SELECTED TEXT:
··········

It had been five minutes since I met Quentin “Q” Phipps, the state representative for Middletown, outside of a Denny’s on South Main Street early on a Friday morning. We had exchanged no more than four words, when I found myself at a booth watching the 36-year-old Phipps chat and laugh with a table of three elderly women whom he immediately recognized as soon as we walked in and bounded over to. As he would explain to me later, he’s known them since childhood from AME (African Methodist Episcopal) Zion church that he and his mother have attended for many years. I turned my eyes away for no more than a moment to look down at my interview questions, and by the time I brought my eyes back up to scan the room for Phipps, he had already shifted over to another booth to say hello to his neighbor, who was eating alone. Phipps then intercepted a waitress as she moved over to our table. It turned out she’s his cousin.
The scene unfurling in front of my eyes was a testament to the small world of Middletown politics as much as it was to Phipps’ gregariousness.
“When you’ve grown up here your whole life, Middletown ends up becoming a real close-knit community,” Phipps, who’s wearing sweatpants, sneakers, and a Wesleyan hoodie, says to me apologetically as he slides into our booth. “I know what this must look like but this isn’t me being a politician, it’s just the way I am.” He gestures towards the room. “This is family.”
Phipps had suggested we meet at his local breakfast joint, just across from the Club 24 gym he was going to lift at after (“My workouts are LOUD, trust me”). Initially, we planned to discuss his re-election to the Connecticut House of Representatives for 100th district, which he officially announced the day after (this past Saturday) in a Facebook live video. But our interview ultimately turned into a long-ranging conversation about his upbringing, time in the Connecticut state house, and governing philosophy.

··········

TASKS TO CARRY OUT:
A) Translate this sentence from the profile of Quentin Phipps into Spanish: "Phipps then intercepted a waitress as she moved over to our table."
B) Answer these from the profile of Quentin Phipps:
(i) How old is Phipps?
(ii) What is Phipps wearing at the Denny's?
(iii) What gym is across from the breakfast place where they meet?
The listing that follows has no connection to the profile of Quentin Phipps.

DATA EXTRACT:
··········

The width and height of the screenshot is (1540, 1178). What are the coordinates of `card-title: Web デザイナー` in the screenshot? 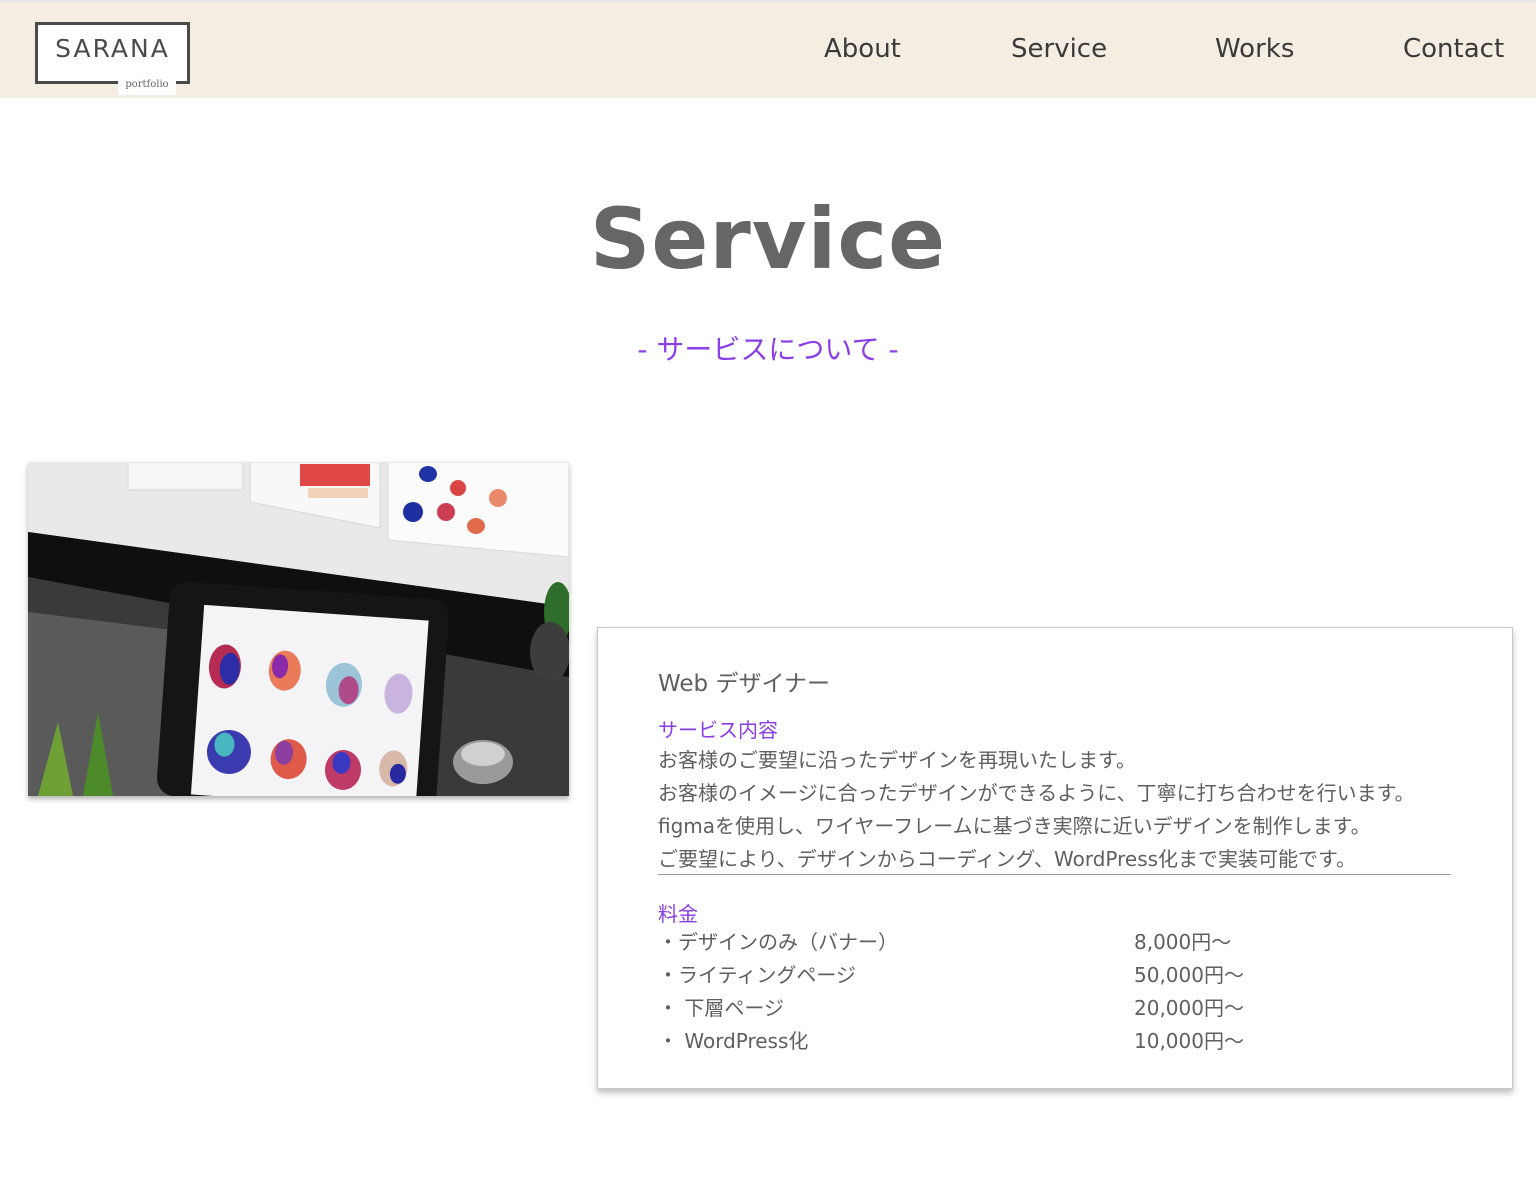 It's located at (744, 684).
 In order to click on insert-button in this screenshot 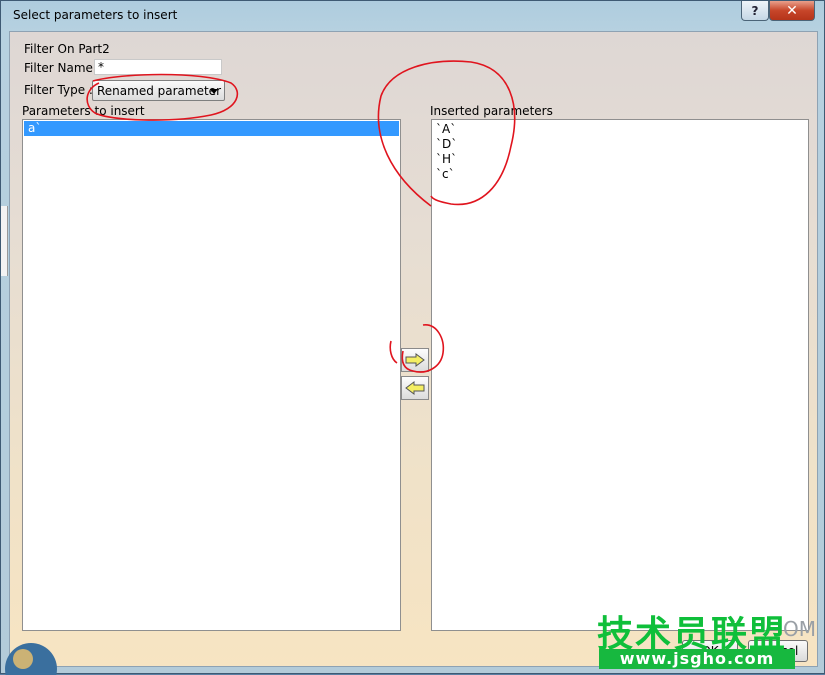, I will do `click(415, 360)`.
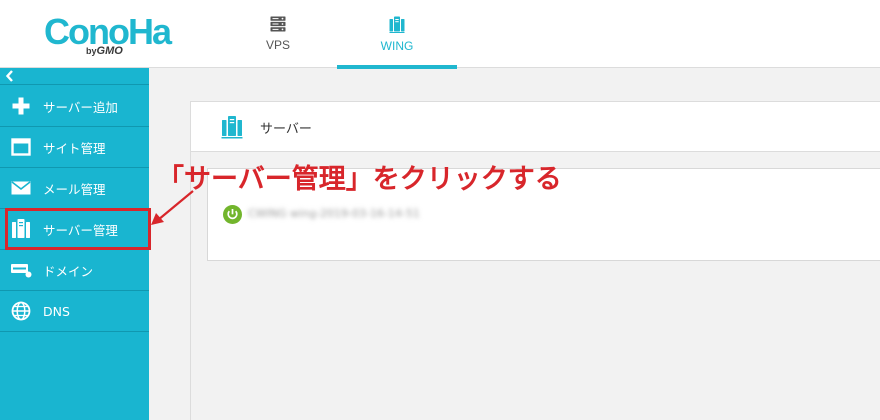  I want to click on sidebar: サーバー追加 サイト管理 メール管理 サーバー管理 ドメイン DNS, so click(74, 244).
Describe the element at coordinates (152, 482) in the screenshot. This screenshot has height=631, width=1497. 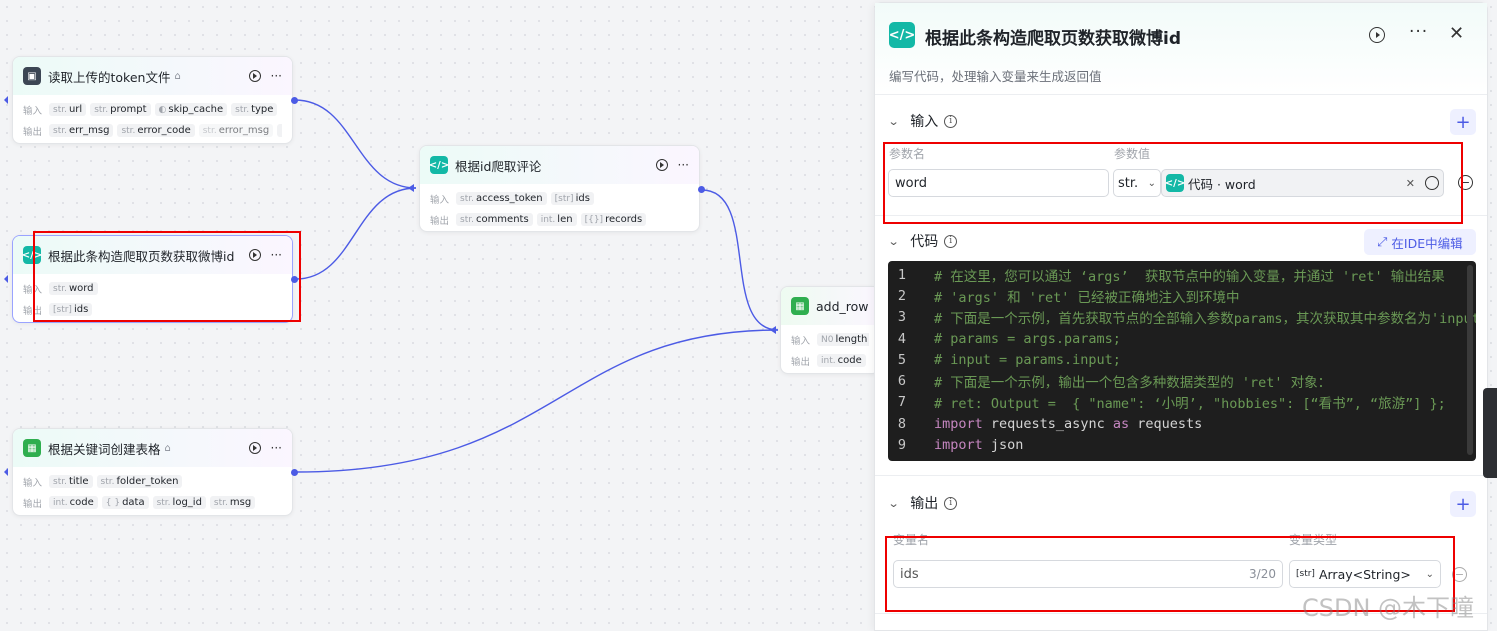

··········

ANSWERS GIVEN:
A) Luego, Phipps interceptó a una mesera mientras se acercaba a nuestra mesa.

B)
(i) 36
(ii) Sweatpants, sneakers, and a Wesleyan hoodie
(iii) Club 24